The Soviet economic system was developed in order to serve certain purposes, notably the rapid industrialization of the Soviet Union. Despite a justifiable degree of scepticism concerning exaggerated official claims—of which more will be said in the Appendix—the achievements of the system are indeed impressive. Despite great difficulties, big errors, much suffering and cruelty, and a destructive war, the USSR today is second only to the United States and is publicly challenging America to an economic race, claiming that American per capita production figures can be reached by 1970. Once again, a certain scepticism about the actual figures should not detract from our appreciation of the magnitude of the achievement. Yet the economy seems to be suffering from a number of major inefficiencies, it has been allocating resources irrationally; or such, at least, would be the conclusions legitimately drawn from the data presented in many of the preceding chapters. It may be asked: is there not an inconsistency here? If the USSR has indeed succeeded in overcoming many serious obstacles to growth, has built up its economic might so rapidly, then perhaps its policies and its economic structure were not, after all, so very irrational? Surely the system did possess features which contributed to rapid growth in the Soviet setting? Perhaps the weaknesses and distortions analysed in earlier chapters are the obverse side of methods of industrialization which have, or had, a rationality of their own? Did we not, perhaps, adopt implicitly standards of judgment too 'western', too narrowly economic, to form a sound basis for assessing the performance of the Soviet system?

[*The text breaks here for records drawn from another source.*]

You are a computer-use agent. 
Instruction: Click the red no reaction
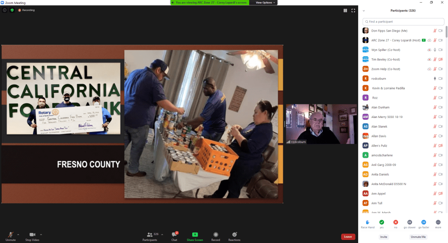(395, 222)
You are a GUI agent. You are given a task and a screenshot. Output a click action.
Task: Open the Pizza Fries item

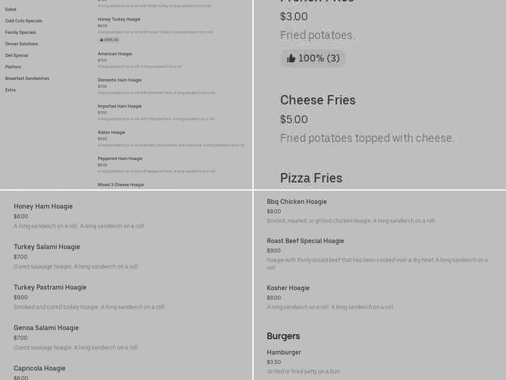312,178
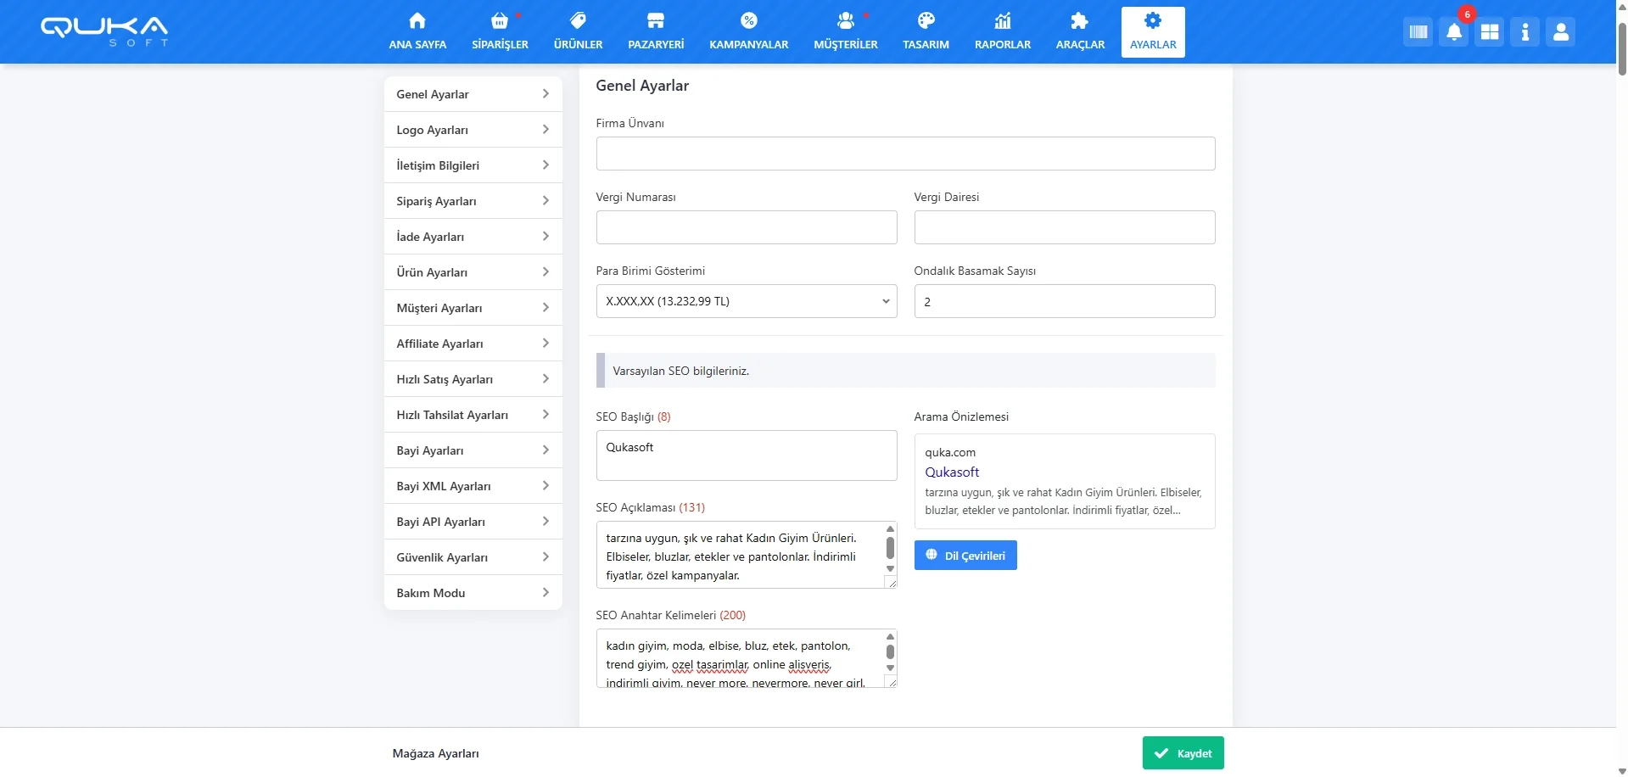Open Siparişler basket icon
This screenshot has height=777, width=1628.
pos(500,21)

These are serious questions, and the criticism which they contain does have a certain validity. Unless we appreciate this, we shall be in imminent danger of falling into the error of regarding essential features of the Soviet economic system merely as aberrations, or as the projection into the economic field of power-seeking megalomania of particular leaders. A particularly useful corrective is to examine those features of the system which arose as a response to problems of development as such. This task is facilitated by the growing literature on development, produced by western economists who have studied how to overcome obstacles to industrialization in underdeveloped countries outside the Soviet bloc.